6. Exploration of your data through descriptive statistics:
Almost all scientific papers start out with a "Table 1" which presents a description of the data. It tells us things like What's the % of women and men in our data, What is the proportion of people with and without the exposure and with and without the outcome?
STEP 13: Create descriptive tables of all relevant variables. This includes your primary exposure of interest, confounders, and outcome. Obviously, you will have different tables for each analysis as you're interested in different primary exposures (cholesterol? meat? total caloric intake?) and outcomes (cardiovascular disease? colorectal cancer? bladder cancer?). To save time, you might include all relevant exposures and confounders in rows, and cross-classify them with all outcomes of interest in columns.
The fun part.
STEP 14: Run your models. Keep track of what you include in your models b/c oftentimes we will evaluate several models for each analysis depending on what's called "fit statistics." Since you are familiar with p-values and I assume interpretation of beta coefficients, use these to help inform you of which variables to include in your final model *within the context of the analysis at hand* (this is key - if you have reason to believe that a confounder is important to include, keep it in the model even if it's non-significant).

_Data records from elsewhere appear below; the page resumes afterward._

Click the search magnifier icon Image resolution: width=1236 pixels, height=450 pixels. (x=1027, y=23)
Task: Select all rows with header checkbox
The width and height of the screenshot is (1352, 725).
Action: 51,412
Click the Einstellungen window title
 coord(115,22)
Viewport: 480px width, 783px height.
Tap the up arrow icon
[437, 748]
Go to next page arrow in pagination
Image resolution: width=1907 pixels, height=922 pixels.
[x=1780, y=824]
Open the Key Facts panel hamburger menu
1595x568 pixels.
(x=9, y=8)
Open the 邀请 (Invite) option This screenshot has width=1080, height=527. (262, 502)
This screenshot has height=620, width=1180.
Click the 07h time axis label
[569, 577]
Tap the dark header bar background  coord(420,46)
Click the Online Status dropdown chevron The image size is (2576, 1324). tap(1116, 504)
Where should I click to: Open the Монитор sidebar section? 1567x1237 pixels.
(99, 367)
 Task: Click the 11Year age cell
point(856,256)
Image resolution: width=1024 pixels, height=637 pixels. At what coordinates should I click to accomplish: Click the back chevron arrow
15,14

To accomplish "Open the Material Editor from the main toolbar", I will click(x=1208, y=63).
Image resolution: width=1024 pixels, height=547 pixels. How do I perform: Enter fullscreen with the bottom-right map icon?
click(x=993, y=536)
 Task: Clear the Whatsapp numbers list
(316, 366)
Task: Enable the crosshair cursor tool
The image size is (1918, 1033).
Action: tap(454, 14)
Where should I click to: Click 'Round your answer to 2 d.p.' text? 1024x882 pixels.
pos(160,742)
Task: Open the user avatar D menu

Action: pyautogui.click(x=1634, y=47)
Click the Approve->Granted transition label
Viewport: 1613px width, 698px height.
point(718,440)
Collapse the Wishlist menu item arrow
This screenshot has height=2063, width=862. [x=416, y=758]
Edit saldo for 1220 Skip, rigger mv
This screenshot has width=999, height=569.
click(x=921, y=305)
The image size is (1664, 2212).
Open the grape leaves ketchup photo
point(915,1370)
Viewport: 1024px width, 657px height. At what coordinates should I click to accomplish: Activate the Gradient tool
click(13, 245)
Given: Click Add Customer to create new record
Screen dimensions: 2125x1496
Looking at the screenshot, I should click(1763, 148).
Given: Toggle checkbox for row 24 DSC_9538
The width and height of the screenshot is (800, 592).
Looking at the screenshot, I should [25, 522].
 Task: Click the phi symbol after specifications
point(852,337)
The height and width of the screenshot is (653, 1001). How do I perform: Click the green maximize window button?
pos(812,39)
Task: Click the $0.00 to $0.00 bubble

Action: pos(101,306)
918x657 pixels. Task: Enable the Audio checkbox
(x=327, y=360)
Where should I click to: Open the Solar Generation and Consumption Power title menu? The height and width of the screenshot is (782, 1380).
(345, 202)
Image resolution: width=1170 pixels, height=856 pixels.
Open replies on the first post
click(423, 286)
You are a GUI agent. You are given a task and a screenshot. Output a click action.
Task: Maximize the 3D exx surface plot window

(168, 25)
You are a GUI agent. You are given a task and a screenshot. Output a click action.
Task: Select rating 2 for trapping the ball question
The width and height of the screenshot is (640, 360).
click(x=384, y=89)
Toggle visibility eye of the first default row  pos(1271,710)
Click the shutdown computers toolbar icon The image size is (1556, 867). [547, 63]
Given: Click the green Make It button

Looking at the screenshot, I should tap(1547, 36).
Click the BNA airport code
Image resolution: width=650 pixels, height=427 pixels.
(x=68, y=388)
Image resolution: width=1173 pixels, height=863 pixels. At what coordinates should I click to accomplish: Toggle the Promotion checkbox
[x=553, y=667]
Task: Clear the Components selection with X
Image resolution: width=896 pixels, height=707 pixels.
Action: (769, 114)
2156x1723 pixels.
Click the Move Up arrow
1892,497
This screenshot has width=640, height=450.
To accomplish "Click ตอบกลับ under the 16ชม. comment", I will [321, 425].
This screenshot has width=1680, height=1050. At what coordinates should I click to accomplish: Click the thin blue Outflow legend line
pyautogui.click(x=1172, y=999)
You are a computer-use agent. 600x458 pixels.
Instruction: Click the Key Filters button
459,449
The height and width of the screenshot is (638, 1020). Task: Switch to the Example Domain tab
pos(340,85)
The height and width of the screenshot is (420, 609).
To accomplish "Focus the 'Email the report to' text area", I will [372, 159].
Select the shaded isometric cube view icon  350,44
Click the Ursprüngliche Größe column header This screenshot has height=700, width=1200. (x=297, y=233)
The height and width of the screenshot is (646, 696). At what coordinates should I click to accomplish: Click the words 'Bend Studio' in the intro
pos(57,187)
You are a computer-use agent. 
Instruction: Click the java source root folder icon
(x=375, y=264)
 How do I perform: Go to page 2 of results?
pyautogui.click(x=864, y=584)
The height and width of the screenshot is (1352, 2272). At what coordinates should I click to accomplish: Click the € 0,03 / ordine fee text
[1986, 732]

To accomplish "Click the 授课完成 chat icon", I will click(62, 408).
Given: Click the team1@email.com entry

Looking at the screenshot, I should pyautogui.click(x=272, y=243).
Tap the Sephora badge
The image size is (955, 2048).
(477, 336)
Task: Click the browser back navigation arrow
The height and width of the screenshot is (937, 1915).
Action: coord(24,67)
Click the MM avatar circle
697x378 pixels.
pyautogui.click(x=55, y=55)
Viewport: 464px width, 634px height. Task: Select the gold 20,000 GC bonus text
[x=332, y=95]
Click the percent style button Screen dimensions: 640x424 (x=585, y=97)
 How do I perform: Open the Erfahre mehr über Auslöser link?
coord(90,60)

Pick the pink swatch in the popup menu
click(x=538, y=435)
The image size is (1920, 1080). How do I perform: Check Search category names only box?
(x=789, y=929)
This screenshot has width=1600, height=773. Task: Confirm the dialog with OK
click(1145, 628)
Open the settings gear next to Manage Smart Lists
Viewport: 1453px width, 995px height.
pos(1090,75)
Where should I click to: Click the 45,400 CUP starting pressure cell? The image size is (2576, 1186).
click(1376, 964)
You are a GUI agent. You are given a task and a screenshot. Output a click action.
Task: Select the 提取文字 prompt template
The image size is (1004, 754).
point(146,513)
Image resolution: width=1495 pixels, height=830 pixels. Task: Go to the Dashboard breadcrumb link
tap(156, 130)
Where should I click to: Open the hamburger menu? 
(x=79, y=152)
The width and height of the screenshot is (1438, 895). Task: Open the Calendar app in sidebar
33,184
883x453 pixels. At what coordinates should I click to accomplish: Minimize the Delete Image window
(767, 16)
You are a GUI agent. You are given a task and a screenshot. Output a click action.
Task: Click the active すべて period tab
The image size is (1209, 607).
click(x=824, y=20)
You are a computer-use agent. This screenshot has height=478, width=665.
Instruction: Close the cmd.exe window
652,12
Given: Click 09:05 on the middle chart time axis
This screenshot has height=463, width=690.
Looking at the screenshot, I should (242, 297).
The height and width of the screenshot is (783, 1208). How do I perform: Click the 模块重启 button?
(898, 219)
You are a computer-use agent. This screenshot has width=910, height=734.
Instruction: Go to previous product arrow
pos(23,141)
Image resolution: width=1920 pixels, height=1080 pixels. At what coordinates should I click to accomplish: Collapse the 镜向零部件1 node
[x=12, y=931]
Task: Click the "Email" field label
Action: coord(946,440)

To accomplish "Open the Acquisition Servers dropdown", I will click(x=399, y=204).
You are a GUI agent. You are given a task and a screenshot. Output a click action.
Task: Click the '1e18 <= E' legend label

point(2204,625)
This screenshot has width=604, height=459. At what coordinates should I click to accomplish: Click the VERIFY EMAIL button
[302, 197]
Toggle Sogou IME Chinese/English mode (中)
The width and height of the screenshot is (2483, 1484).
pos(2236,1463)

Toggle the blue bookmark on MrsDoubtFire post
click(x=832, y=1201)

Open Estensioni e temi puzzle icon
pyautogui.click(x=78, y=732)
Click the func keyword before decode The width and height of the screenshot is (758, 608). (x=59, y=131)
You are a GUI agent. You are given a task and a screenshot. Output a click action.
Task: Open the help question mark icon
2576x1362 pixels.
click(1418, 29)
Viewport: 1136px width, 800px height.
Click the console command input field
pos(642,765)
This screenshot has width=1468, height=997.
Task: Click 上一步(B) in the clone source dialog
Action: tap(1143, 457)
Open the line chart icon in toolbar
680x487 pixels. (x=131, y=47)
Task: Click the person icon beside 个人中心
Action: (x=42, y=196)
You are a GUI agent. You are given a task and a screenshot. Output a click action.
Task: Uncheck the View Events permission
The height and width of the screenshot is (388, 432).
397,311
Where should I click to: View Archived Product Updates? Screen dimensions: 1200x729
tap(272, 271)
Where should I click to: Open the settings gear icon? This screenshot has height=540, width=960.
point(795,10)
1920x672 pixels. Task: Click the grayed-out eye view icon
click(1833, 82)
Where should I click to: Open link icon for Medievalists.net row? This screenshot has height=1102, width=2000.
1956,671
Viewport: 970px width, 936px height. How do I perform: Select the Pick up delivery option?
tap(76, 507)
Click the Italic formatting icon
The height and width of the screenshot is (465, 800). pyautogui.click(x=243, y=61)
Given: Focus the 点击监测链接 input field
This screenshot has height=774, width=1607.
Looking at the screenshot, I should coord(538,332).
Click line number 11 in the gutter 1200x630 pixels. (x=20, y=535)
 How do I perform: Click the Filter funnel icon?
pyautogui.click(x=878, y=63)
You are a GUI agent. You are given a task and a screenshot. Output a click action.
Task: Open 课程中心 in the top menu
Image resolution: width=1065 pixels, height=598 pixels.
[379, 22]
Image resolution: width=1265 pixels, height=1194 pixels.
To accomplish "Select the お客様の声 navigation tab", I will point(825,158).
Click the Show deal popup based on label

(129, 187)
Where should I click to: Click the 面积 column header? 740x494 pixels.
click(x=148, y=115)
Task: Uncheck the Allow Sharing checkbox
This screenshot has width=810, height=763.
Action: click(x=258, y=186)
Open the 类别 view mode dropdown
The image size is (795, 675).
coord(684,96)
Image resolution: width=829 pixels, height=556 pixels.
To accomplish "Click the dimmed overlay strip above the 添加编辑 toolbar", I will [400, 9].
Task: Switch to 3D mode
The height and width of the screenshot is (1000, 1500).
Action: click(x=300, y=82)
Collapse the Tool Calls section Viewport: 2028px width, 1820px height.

STEP 15: Create tables for results from *all* analyses (including the models you decide to can in favor for another one) and what regression model was used. This is much more transparent than simply producing your final model.
There's more "post-analysis" stuff that should be done, but really Steps 1-15 is a pretty thorough.
I can't stress this enough. This is a long-term goal for sure, especially as you will likely end up with multiple papers! But once you think you've got the data set-up and analyses down, you need to write it up and send it on for peer-review. Peer-review is not perfect for sure, but it is the best measure we have for good science. It gives credibility to your efforts. Besides, you *do* want to be acknowledged for your efforts, right? By publishing in a peer-reviewed journal, you're more likely to gain more widely publicized attention, which I think should be the goal of most epidemiological studies; we want to improve public health through informing not only our peers, but also the public.
As a last note, I know this is a huge undertaking, but these are steps to a thorough analysis. I have no doubt you're capable of tackling it.
PS. I'm sure you already planned to do this, but make all of the above available. With your large readership you can make this a collaborative effort.